### Available data
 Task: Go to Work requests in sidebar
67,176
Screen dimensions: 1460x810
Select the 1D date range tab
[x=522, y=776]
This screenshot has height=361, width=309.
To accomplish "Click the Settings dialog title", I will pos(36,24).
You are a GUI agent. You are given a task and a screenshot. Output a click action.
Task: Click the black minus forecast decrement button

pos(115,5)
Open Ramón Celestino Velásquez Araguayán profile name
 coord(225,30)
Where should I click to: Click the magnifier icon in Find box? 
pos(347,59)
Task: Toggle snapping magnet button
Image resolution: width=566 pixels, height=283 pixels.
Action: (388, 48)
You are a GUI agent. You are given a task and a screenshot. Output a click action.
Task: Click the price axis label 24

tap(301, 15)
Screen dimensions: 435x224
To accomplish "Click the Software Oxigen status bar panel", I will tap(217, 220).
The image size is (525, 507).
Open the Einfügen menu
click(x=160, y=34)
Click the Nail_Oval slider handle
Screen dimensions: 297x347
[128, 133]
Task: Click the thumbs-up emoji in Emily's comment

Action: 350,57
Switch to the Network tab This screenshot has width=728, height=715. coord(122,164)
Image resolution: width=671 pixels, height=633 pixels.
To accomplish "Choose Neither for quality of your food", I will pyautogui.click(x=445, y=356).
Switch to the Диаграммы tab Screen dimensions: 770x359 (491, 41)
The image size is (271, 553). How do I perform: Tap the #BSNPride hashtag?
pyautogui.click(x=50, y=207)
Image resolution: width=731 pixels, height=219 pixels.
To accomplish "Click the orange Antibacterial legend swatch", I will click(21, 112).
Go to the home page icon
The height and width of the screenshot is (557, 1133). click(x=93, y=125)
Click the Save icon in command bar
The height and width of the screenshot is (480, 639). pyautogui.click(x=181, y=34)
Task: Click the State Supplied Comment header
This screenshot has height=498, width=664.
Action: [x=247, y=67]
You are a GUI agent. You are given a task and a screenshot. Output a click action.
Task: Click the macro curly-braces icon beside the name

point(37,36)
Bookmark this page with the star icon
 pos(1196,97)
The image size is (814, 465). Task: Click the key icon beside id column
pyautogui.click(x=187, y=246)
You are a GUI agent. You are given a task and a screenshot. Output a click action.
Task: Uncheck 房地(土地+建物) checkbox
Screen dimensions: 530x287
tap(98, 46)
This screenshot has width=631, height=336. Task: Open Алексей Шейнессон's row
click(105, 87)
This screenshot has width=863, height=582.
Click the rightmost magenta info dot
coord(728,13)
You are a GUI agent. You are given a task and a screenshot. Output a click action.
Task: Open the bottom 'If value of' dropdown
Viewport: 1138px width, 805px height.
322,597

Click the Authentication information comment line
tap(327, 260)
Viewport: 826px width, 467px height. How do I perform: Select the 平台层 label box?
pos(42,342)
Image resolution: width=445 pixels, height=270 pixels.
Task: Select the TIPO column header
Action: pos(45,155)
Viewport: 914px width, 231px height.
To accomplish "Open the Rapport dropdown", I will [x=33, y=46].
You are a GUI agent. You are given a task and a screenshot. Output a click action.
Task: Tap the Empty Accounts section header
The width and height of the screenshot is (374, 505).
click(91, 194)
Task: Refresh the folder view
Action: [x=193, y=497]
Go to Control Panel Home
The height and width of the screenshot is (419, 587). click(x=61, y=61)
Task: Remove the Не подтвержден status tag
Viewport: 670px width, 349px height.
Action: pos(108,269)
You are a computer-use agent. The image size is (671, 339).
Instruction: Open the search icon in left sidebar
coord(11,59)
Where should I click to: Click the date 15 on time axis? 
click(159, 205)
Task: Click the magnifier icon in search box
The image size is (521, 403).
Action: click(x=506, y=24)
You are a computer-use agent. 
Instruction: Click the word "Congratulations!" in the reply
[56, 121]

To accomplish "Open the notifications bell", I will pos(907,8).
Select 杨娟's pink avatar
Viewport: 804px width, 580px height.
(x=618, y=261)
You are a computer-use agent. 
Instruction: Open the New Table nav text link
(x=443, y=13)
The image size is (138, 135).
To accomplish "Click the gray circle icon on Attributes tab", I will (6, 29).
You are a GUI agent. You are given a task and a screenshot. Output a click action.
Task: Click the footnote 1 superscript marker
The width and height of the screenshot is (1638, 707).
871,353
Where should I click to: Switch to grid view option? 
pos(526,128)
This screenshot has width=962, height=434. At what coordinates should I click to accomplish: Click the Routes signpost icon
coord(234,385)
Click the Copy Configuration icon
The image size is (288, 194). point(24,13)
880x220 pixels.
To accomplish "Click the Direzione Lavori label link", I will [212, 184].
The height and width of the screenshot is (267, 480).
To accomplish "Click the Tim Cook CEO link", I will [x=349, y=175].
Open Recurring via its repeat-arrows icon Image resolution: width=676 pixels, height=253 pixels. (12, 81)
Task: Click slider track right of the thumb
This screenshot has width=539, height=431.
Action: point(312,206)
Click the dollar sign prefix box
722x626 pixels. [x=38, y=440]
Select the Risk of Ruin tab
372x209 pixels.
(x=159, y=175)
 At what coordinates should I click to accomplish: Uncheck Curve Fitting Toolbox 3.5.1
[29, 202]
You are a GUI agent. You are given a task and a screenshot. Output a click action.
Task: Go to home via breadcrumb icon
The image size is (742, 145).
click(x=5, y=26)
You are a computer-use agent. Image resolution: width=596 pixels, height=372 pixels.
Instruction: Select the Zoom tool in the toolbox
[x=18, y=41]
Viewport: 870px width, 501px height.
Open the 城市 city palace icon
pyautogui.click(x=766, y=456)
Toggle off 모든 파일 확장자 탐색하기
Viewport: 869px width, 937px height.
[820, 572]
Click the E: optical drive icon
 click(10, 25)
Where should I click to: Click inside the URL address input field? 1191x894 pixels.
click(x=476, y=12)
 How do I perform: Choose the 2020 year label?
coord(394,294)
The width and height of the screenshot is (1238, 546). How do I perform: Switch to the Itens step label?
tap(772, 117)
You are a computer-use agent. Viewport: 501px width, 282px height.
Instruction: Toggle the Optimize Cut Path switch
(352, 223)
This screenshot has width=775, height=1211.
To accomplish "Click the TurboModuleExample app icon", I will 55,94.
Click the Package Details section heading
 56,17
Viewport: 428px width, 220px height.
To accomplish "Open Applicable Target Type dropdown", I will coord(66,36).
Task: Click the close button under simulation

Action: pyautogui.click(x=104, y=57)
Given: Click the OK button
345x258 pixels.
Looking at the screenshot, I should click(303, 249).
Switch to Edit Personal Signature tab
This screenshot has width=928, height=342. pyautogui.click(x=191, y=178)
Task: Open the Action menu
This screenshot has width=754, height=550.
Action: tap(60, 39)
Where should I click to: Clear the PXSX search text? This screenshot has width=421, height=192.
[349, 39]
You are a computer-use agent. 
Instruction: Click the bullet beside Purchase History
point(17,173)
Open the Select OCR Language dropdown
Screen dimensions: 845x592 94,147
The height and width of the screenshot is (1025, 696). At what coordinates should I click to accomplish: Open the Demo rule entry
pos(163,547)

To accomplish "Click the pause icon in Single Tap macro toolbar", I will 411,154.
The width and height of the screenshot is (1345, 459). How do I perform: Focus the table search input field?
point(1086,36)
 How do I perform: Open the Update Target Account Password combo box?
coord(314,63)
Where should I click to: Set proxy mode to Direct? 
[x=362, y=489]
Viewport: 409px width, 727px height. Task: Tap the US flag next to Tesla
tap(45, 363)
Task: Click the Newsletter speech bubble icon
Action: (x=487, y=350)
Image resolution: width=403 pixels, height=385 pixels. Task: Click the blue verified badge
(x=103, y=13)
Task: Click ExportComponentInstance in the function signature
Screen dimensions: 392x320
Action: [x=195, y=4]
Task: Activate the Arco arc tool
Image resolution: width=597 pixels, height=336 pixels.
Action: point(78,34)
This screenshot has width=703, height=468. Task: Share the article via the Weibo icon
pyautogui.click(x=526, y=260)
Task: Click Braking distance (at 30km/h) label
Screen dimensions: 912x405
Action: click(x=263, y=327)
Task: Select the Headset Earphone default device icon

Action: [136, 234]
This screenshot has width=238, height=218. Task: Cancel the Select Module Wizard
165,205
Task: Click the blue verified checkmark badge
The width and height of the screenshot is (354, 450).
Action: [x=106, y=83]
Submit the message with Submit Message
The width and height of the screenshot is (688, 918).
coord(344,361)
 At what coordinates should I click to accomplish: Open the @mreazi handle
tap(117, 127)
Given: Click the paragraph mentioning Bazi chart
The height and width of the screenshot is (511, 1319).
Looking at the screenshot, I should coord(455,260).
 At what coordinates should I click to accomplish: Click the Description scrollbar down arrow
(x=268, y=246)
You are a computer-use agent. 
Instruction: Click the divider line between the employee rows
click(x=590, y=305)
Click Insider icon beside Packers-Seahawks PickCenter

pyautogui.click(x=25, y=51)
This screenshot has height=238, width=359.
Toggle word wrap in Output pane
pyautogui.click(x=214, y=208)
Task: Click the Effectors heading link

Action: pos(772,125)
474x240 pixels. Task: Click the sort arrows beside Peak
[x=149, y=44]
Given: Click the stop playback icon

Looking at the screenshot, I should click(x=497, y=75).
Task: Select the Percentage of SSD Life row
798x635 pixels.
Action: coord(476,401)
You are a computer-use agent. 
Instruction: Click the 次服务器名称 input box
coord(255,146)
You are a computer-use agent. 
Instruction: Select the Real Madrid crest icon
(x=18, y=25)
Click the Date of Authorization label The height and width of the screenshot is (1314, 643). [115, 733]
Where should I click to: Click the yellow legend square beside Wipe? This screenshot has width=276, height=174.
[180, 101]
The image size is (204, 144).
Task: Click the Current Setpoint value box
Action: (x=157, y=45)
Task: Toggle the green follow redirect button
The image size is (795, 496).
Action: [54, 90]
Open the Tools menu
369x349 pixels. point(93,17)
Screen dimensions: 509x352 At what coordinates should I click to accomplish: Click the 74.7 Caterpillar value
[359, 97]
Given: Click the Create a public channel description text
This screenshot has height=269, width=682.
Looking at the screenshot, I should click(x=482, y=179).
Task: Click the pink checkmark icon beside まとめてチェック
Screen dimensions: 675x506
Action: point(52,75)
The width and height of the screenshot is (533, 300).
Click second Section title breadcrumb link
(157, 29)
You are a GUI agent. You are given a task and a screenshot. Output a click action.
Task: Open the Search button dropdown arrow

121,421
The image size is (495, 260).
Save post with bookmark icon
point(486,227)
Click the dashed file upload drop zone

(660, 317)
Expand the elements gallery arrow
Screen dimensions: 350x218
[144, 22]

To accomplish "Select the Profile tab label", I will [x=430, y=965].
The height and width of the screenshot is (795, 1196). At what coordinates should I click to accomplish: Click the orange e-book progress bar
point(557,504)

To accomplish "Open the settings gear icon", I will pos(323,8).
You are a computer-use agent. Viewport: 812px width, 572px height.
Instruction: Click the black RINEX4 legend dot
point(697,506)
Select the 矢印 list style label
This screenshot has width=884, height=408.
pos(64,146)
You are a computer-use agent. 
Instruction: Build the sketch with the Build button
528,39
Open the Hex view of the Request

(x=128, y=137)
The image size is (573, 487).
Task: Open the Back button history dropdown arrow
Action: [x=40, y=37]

### Aim of the exercise
Look above for the line holding "Viewport: 409px width, 727px" and the line holding "Task: Activate the Arco arc tool", then output exactly those two lines and every line between them, nothing more.

### Written response
Viewport: 409px width, 727px height. Task: Tap the US flag next to Tesla
tap(45, 363)
Task: Click the Newsletter speech bubble icon
Action: (x=487, y=350)
Image resolution: width=403 pixels, height=385 pixels. Task: Click the blue verified badge
(x=103, y=13)
Task: Click ExportComponentInstance in the function signature
Screen dimensions: 392x320
Action: [x=195, y=4]
Task: Activate the Arco arc tool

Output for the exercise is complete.